We went back to Marion for Homecoming this past weekend-- which was a week ago now. It was an absolute blast, especially getting to go to Mi Pueblo for arroz con pollo with my girls!! Ty and I also had a great time with all my friends that I made while I was living in Marion. Can you believe I was actually a bit homesick for Marion? Maybe not Marion itself, but... my friends, the Stopps, Kendall, my kindergartners, Mi Pueblo, etc. That is Marion to me. :)

I think that God was in a very interesting mood when He created marriage. I love my precious husband to pieces, but it's very... different... living with a boy. We are continually learning new things about each other. He didn't know that I HATE doing dishes. I didn't know what a neat freak he was. There is also very little "alone" time when you are a 6th grade teacher and a wife... and I crave my alone time. I get home before Tyler every evening, which is nice to just get my bearings. However, I absolutely love the moment when he comes home from work and we get to just be together for the rest of the day. There is something wonderful about waking up next to your best friend every morning-- I highly recommend it. :)
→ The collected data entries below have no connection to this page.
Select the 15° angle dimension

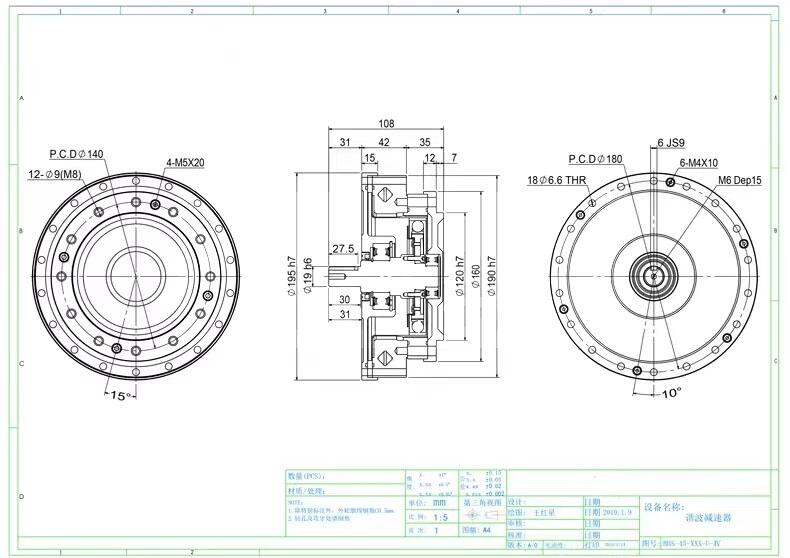click(119, 396)
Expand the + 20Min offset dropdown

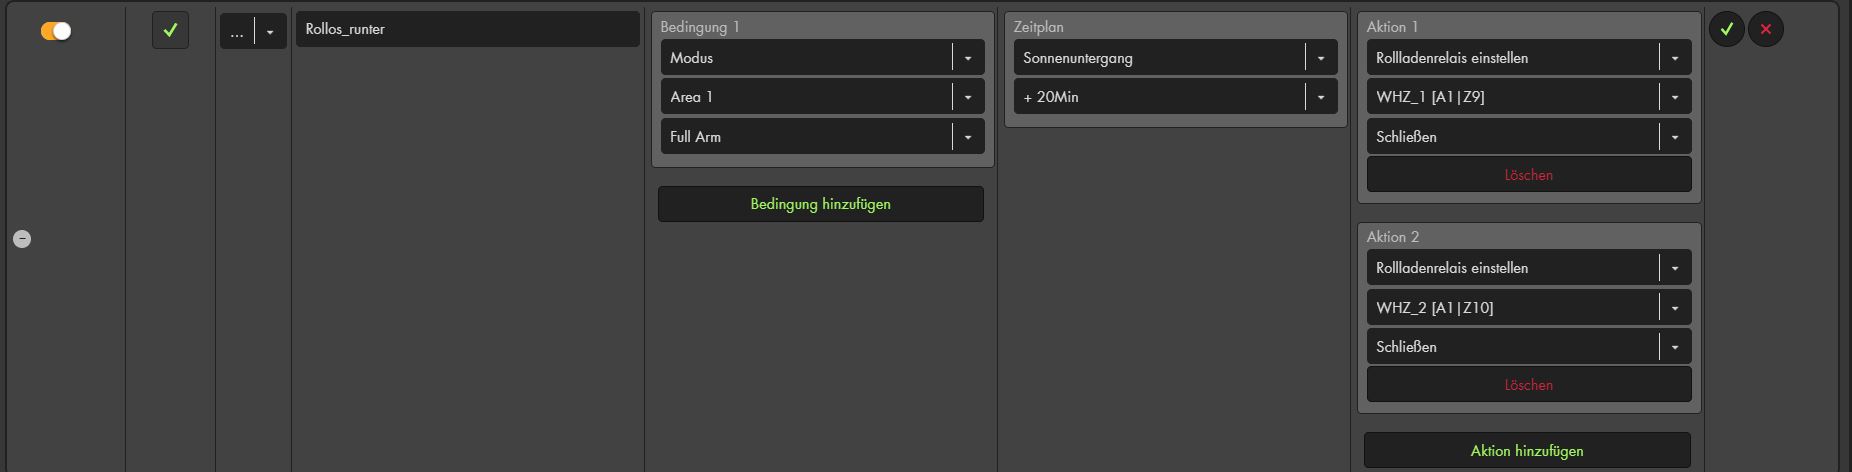point(1175,97)
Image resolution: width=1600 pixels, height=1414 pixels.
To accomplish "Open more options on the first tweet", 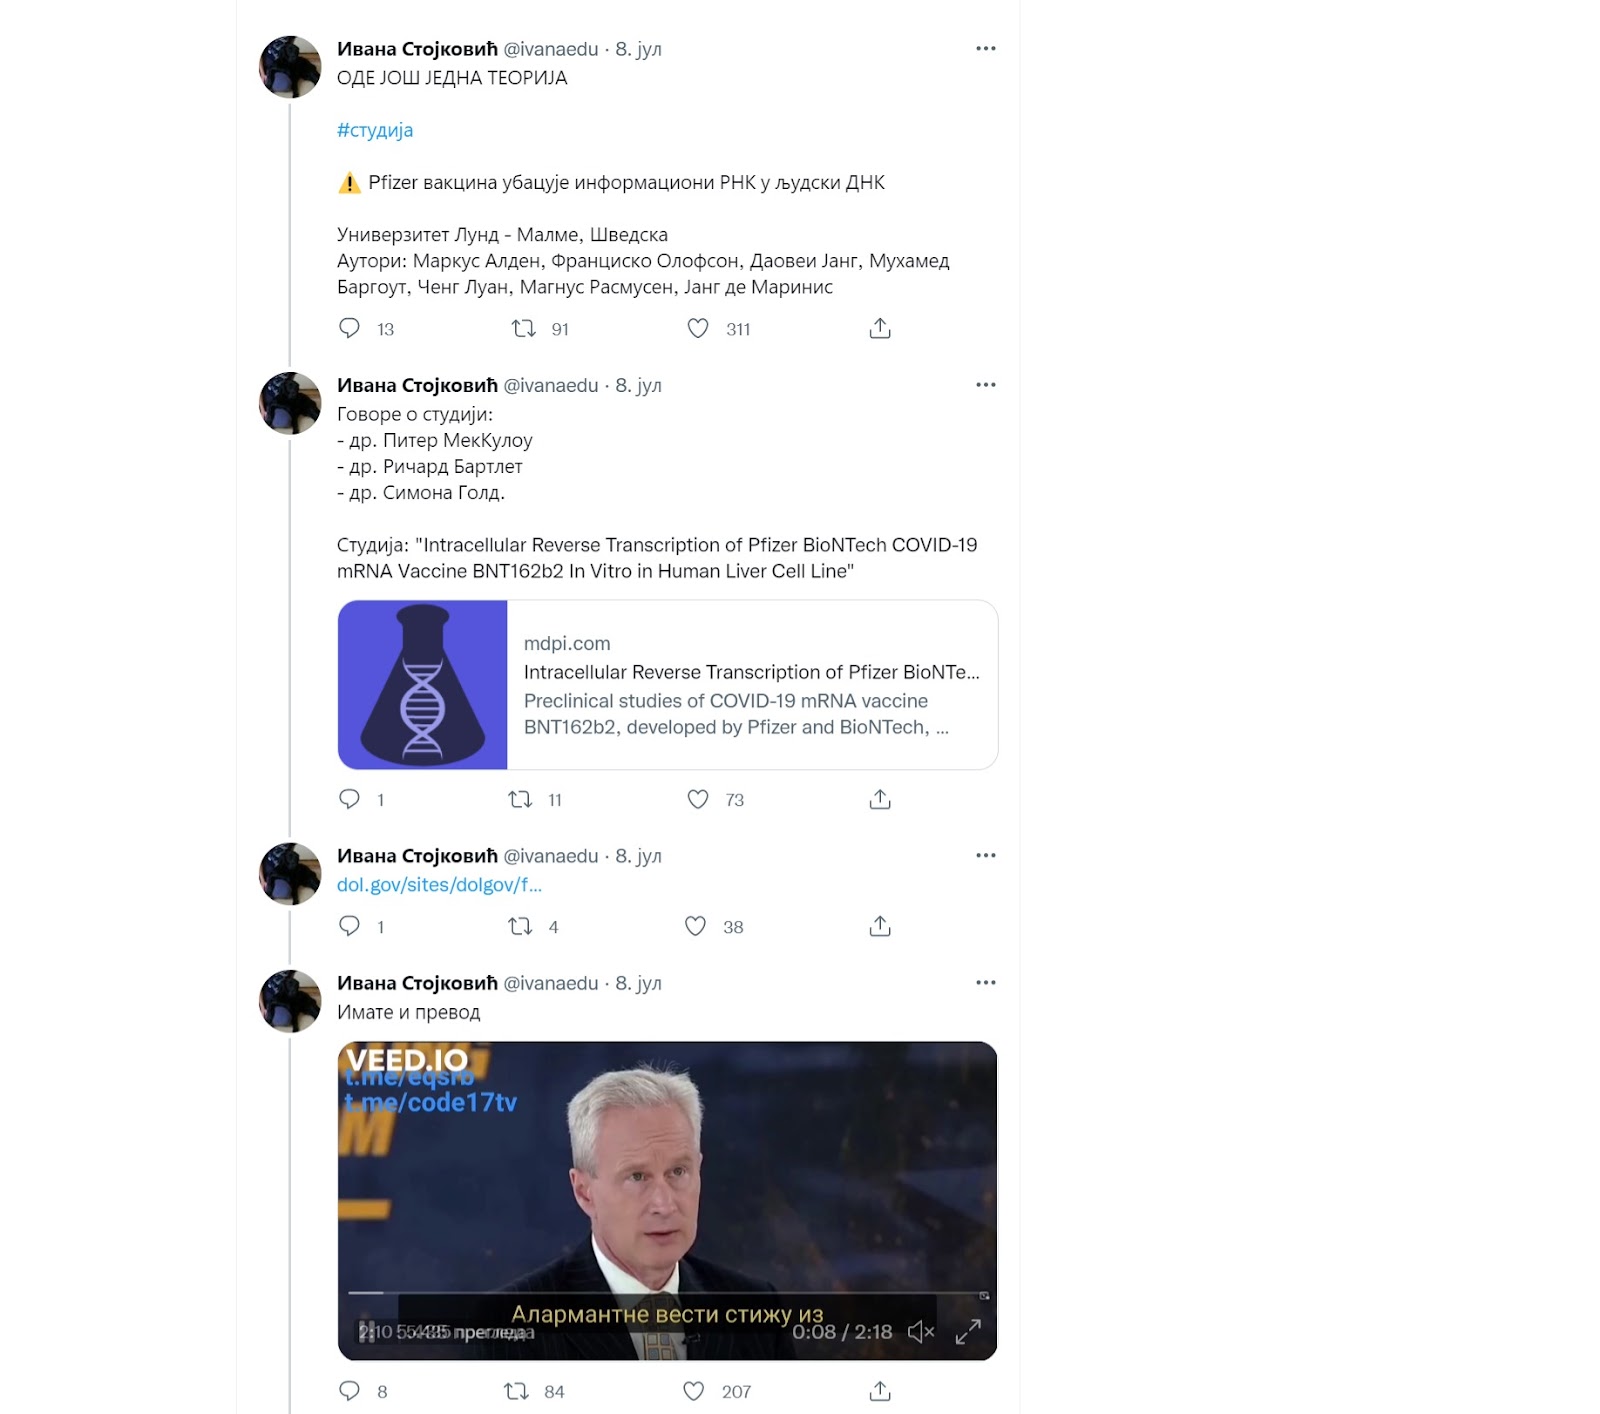I will click(986, 48).
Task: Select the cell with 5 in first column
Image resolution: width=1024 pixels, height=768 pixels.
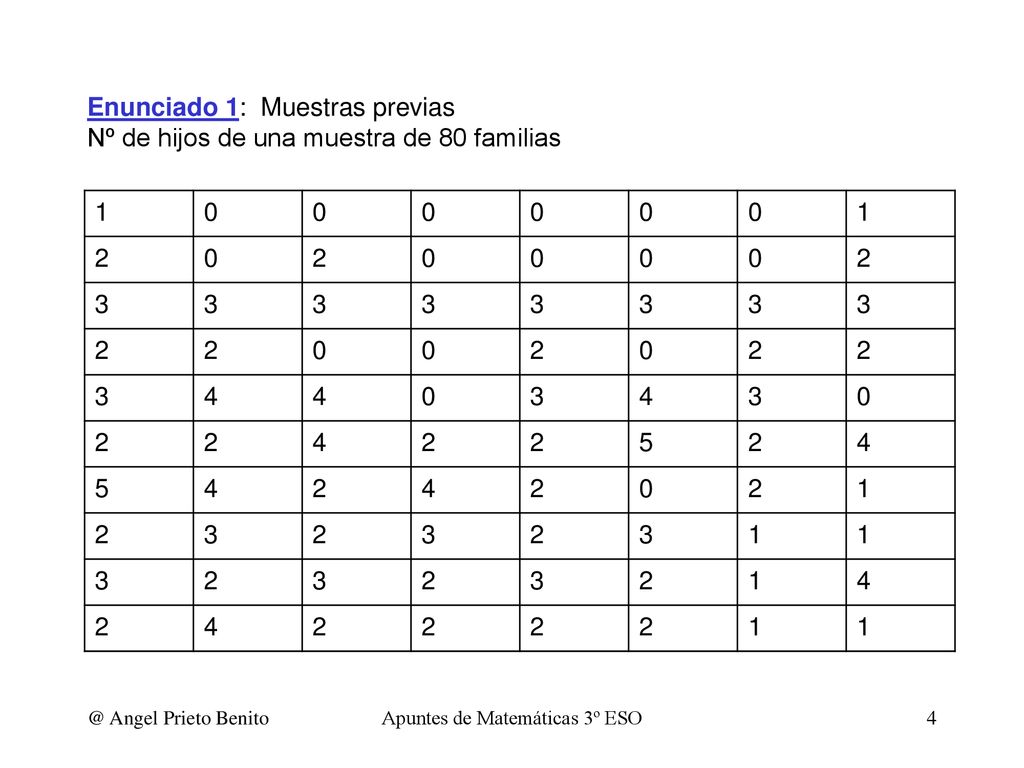Action: 139,490
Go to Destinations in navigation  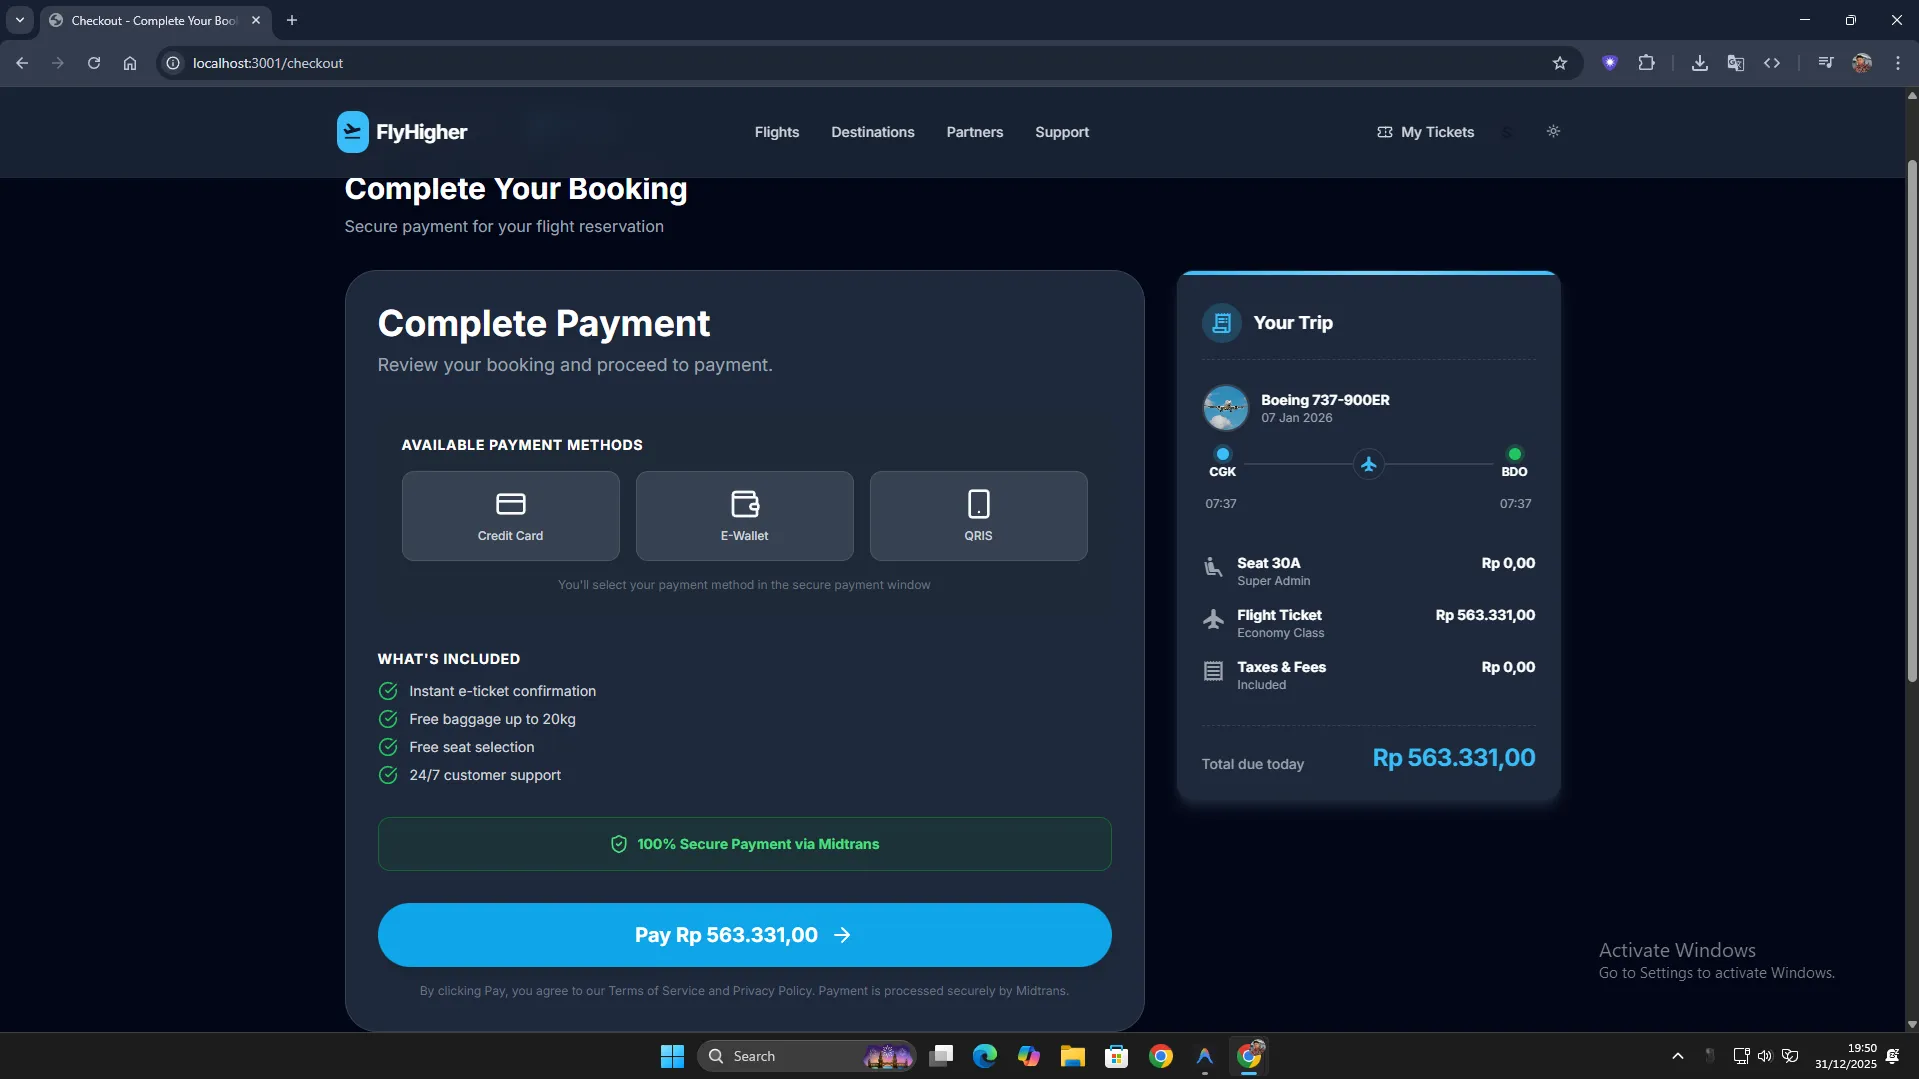[x=872, y=132]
It's Friday... and I can honestly say I had a good week at work. It went quickly and I have a feeling that next week will go even faster. Then, next Friday, we are going home to Michigan for the weekend! I really can't wait; I miss them so very, very much. This weekend will consist of date night tonight (Ty planned it!), breakfast and "house" shopping with Lisa then dinner with the Brunk family tomorrow, and then church and the pumpkin patch/apple orchard with our couples Bible Study on Sunday. I would say the weekend holds a lot of promise for us! :)

And now... a few wedding photos... just because I want to. :)

My precious flower girls!



One of my favorite pictures!


Monday, October 1, 2007

Two Months Later...

Well, it has been almost two months since the big day. Two months in just three days to be precise. It has been the most incredible journey of my life and obviously, it hasn't even REALLY started! :)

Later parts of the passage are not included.